Jamie’s Dad’s face donned a brief look of confusion, but he nevertheless rescued his demonstration with aplomb. “Oh, okay, well, I think the guy in the last class got to about 14 or so. And this is what make computers really powerful: they allow us to do things much faster than we could do with our own brains…”
And the moment passed. I honestly don’t remember a word of the rest of the lecture, but its first three minutes have endured in my memory.
One reason this failure sticks with me is how close I was to succeeding. More important, though, is how compelling success would have been. Stanford professor of innovation and entrepreneurship Tina Seelig has a saying: “Never miss an opportunity to be fabulous.” I’ve missed quite a few opportunities to be fabulous in my life, for reasons ranging from not even showing up to, well, not actually being fabulous. But in terms of the sheer gap between what I could have demonstrated in that moment (that I was faster than a goddamn computer) and what I actually did (that I couldn’t perform under pressure), it’s hard to top that day in Mr. Michalak’s class. It’s a very rare thing in life to have the chance to do something so completely beyond the expectations of your peers, and to come so close to doing it. In my own adolescent universe, whose governing truths were Kepler’s Laws of Solitary Narcissism and the Grand Unified Theory of Self-Absorption, I’d missed not just the opportunity to be fabulous, but the opportunity to be legendary.
Of course, the truth is that nobody in that room gave a damn that I didn’t get the answer, nor would they have really given a damn had I gotten it immediately. I’m fairly certain that not a single one of my classmates (few of whom I’m still in touch with) remembers this incident; neither, I can only assume, does Jamie’s Dad. More to the point, the fact that my dad had randomly taught me this formula one day actually says nothing about my being “fabulous” at all.

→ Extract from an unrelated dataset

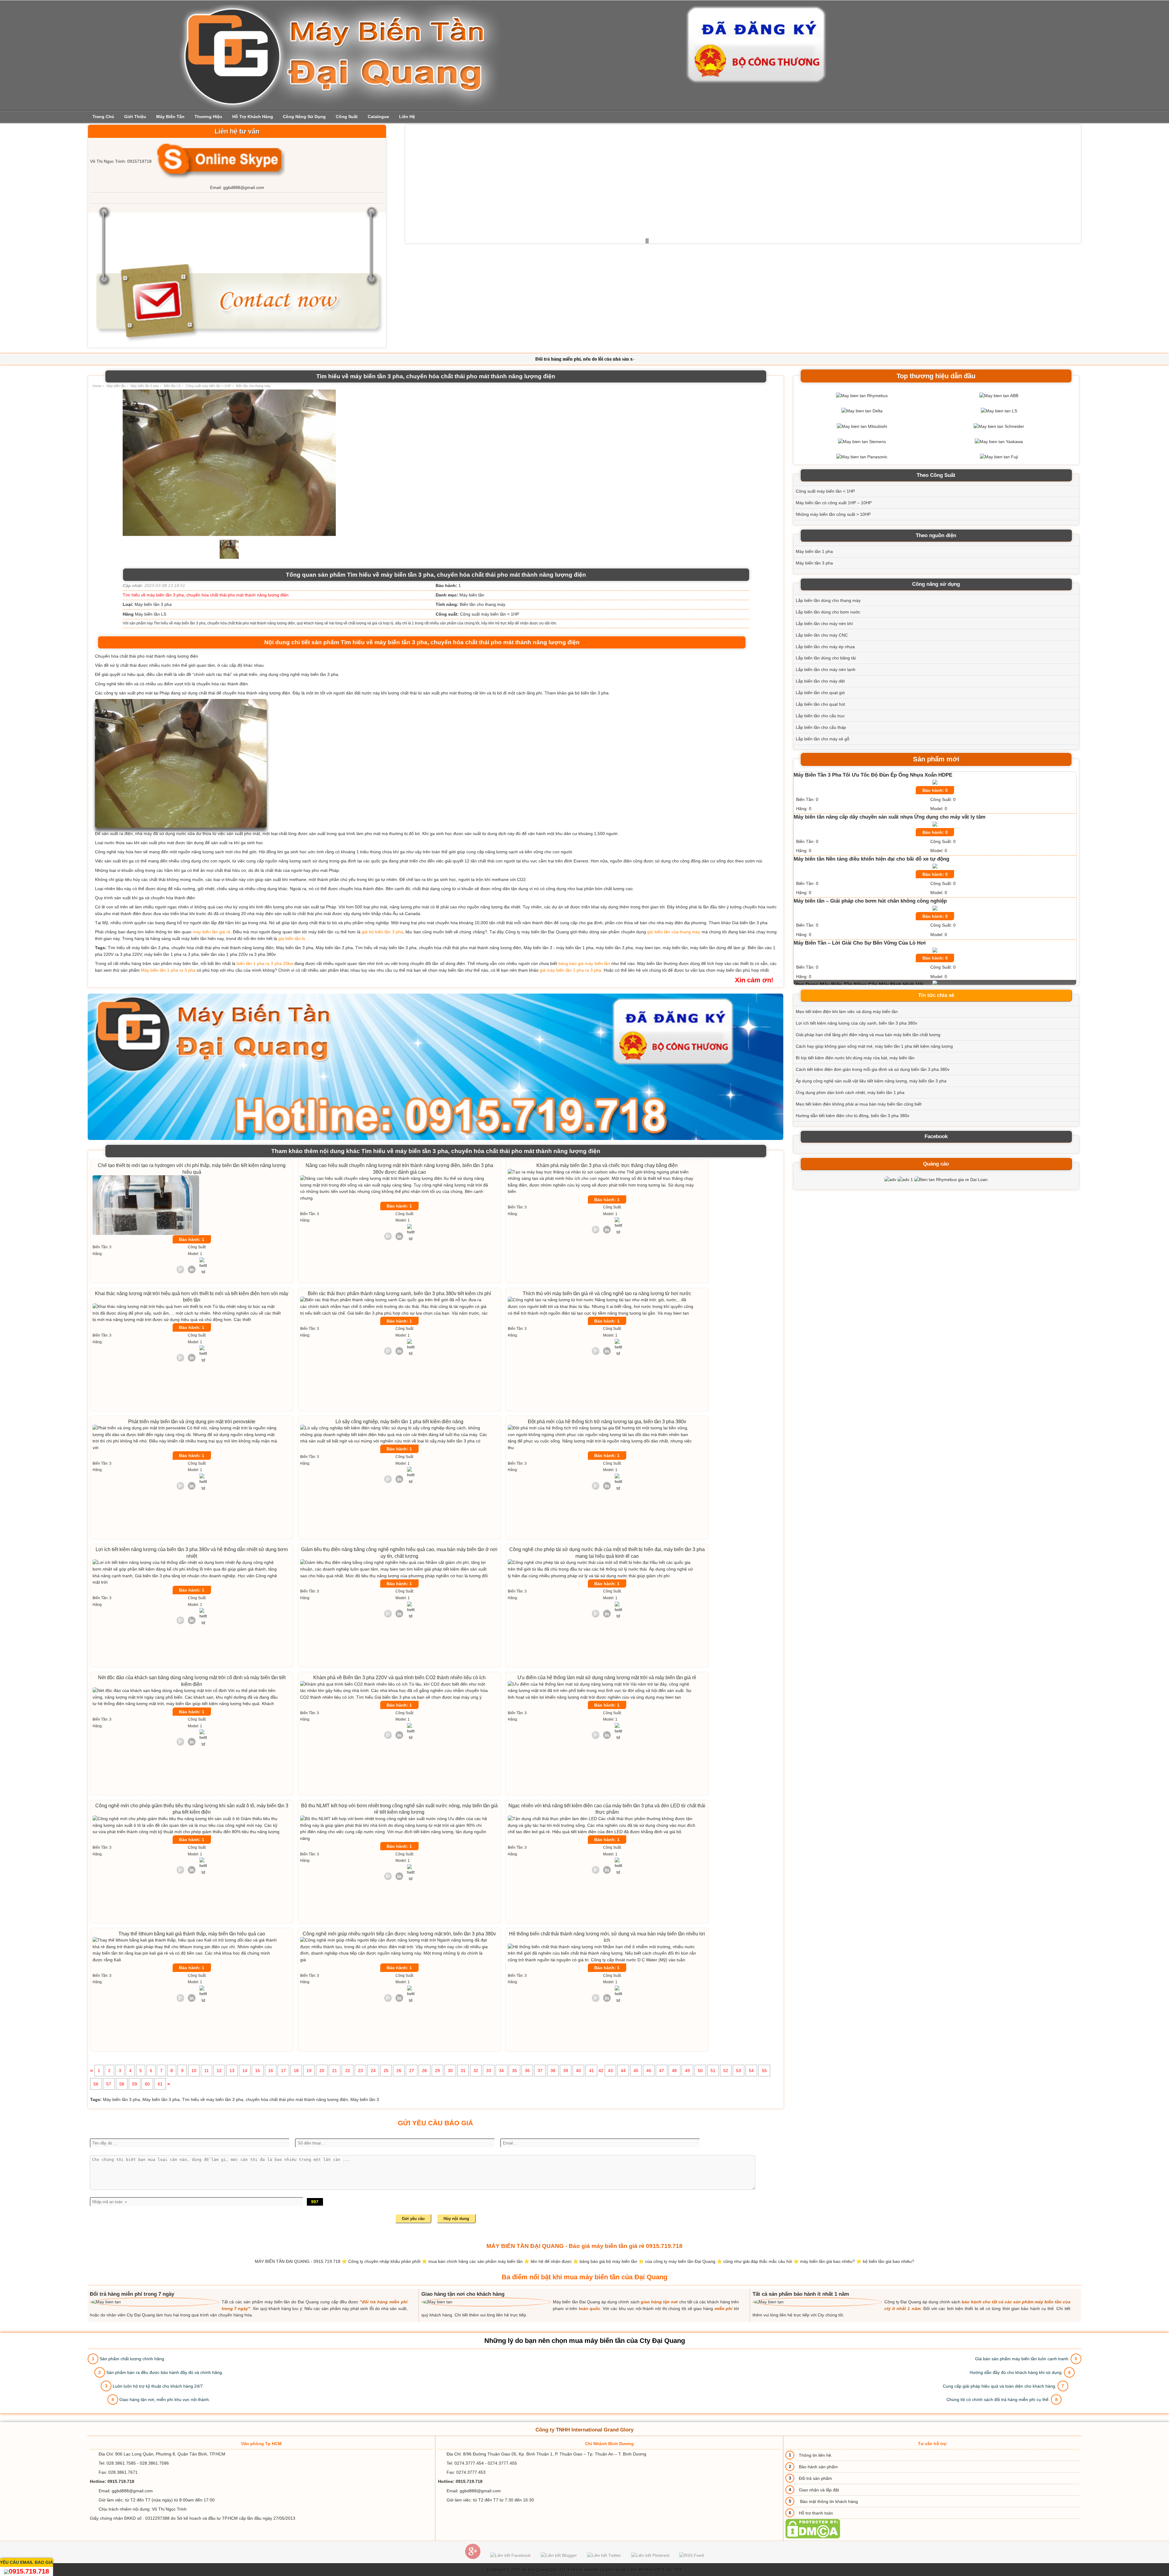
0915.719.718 (29, 2571)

It only says that my dad is. Everyone who’s taken any math beyond Algebra I has probably seen that anyway; and many mathematically inclined adults know without thinking that the answer to the particular problem Jamie’s Dad posed is 5050. It may be true that achievement is at least partially a function of context, but it seems disingenuous to regard happening to know a formula that others don’t as anything other than, well, happening. (Yes, it is, in principle, possible for a smart person to reason out this formula without having learnt it formally, but I was very, very far from that.)
Still, I can’t help but wonder: what if I’d come up with the answer? Certainly, some people would have been impressed. And Jamie’s Dad probably would’ve been thrown for a bit of a loop, as I would’ve sent his carefully choreographed presentation off the rails. But how fabulous could fabulous have really been? Would I have been the talk of the school? Would I have gotten a special award of some kind? Invitations to advanced math tutoring at the local university? Would tales of my ingenious exploits have swept across the land like the stories of Paul Bunyan and Johnny Appleseed, making me a veritable folk hero for nerds everywhere?
Hah. It’s fun to daydream about, but ultimately, I think it’s fairly clear that the only thing in my life that would’ve been different in any way would be this blog post. And I’m pretty sure this post is a far more interesting read than it would’ve been had I succeeded, so I suppose all’s well that end’s well.